:: Passage to read ::
86. ‘Roulette’, by Russ Conway

I think we’ve heard this record before… ‘Roulette’ may, in fact, be identical to Russ Conway’s first number one. Or it may sound completely different. Who knows? Who even cares?


Roulette, by Russ Conway (his 2nd of two  #1s)

2 weeks, from 19th June – 3rd July 1959

Actually, they do sound the same. Same perky piano, same lightly strummed guitar as accompaniment. In fact, to illustrate my point, let me quote verbatim from my post on ‘Side Saddle’ (which was #1 barely two months before):

“Upon first listen of this latest chart-topping record, two questions spring immediately to mind: What is this? And why did it spend a whole month at the top of the charts? It’s an instrumental, Mr. Russ Conway tinkling away at his piano, and… that’s about it. It’s got a melody, which plods along pleasantly enough without going anywhere very far, and then it ends, in under two minutes.”

Swap ‘whole month’ for ‘two weeks’- and ‘pleasantly’ for ‘irritatingly’ because that’s the mood I’m in today – but you’re still pretty much there. This record is equally short, similarly jaunty, and is still searching for a tune that never quite seems to materialise. And why ‘Roulette’? Is it because the cascading notes that tumble at intervals throughout the song sound like a rolling roulette wheel? Or is that me putting way too much though in?

I think I hate this more than I did Conway’s first #1. It was bland; this is criminally perky and is played in an irritatingly high key. Plus those little flourishes at the end of every second note are starting to make me feel a little sick. Way, way back in one of my early posts I claimed the idea of the ‘shadow number one’ – the chart topping record that only gets there due to the reflected glow of a preceding hit. Frankie Laine had one when ‘Hey Joe’ followed the chart-humping ‘I Believe’. Rosemary Clooney had one with ‘Mambo Italiano’ hot on the heels of ‘This Ole House’ (though ‘Mambo…’ was probably the bigger record). Guy Mitchell had one in ‘Rock-A-Billy’ after his huge hit ‘Singing the Blues’. And now we have to suffer a second dose of Russ Conway because grannies across the land liked ‘Side Saddle’, and probably thought he looked like a nice boy.
:::
■ **Request 1**
Answer from the post on 'Roulette':
(a) For how long did 'Roulette' stay at number one?
(b) Which earlier Russ Conway chart-topper does the writer quote from a previous post?
(c) Which Frankie Laine record followed 'I Believe'?
■ **Request 2**
Reproduce word for word the part of the post on 'Roulette' starting with "I think we’ve" and going on through "of two  #1s)".
The material after this has no role in the work.
:: Entries supplied ::
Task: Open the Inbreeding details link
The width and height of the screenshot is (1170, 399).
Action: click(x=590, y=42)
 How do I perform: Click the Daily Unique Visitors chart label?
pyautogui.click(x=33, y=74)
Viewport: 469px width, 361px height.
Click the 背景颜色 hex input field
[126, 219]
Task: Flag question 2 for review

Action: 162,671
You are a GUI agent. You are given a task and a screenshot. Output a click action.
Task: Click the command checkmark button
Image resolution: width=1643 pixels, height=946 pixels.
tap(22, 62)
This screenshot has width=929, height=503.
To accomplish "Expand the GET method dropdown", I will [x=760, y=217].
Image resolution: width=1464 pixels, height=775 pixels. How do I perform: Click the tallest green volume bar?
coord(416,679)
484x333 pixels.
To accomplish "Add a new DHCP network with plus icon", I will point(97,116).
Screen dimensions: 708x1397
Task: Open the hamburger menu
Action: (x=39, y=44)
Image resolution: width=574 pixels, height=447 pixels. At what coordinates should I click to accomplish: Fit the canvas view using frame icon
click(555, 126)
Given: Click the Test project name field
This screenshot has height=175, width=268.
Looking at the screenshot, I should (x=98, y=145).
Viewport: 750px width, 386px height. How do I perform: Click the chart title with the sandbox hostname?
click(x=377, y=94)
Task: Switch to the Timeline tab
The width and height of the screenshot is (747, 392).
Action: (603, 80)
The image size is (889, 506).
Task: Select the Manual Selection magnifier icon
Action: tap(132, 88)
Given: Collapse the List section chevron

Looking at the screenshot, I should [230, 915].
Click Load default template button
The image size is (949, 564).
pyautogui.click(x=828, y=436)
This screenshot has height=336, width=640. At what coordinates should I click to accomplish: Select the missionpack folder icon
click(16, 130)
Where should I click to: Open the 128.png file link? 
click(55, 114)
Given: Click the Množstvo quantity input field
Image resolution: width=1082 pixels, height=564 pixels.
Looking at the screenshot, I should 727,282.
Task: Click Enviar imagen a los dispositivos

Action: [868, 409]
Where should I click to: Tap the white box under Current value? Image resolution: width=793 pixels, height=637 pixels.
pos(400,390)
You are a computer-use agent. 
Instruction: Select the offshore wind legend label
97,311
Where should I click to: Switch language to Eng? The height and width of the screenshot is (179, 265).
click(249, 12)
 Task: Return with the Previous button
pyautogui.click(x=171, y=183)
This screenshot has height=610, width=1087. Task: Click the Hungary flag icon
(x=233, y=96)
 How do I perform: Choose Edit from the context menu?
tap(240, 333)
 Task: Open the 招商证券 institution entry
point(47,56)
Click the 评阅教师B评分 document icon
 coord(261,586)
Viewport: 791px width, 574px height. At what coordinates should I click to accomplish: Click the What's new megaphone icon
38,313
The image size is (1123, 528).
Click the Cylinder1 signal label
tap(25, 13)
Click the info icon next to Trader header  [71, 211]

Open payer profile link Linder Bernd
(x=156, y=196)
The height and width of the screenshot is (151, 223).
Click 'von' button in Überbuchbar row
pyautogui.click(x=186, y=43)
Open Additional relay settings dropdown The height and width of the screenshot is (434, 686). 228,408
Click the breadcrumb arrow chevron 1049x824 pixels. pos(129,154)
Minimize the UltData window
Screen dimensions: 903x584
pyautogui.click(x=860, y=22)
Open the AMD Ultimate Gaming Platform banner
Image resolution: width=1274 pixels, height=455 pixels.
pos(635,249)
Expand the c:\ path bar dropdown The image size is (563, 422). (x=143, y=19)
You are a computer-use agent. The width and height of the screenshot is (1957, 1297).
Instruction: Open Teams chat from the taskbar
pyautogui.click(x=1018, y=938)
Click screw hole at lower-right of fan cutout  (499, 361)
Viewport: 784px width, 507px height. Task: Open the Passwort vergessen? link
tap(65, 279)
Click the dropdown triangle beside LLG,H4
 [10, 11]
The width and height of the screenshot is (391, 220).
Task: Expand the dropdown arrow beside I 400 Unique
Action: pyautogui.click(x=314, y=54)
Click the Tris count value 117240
:::
■ **Written answer 1**
(a) Two weeks, from 19th June to 3rd July 1959.
(b) 'Side Saddle'.
(c) 'Hey Joe'.

■ **Written answer 2**
I think we’ve heard this record before… ‘Roulette’ may, in fact, be identical to Russ Conway’s first number one. Or it may sound completely different. Who knows? Who even cares?


Roulette, by Russ Conway (his 2nd of two  #1s)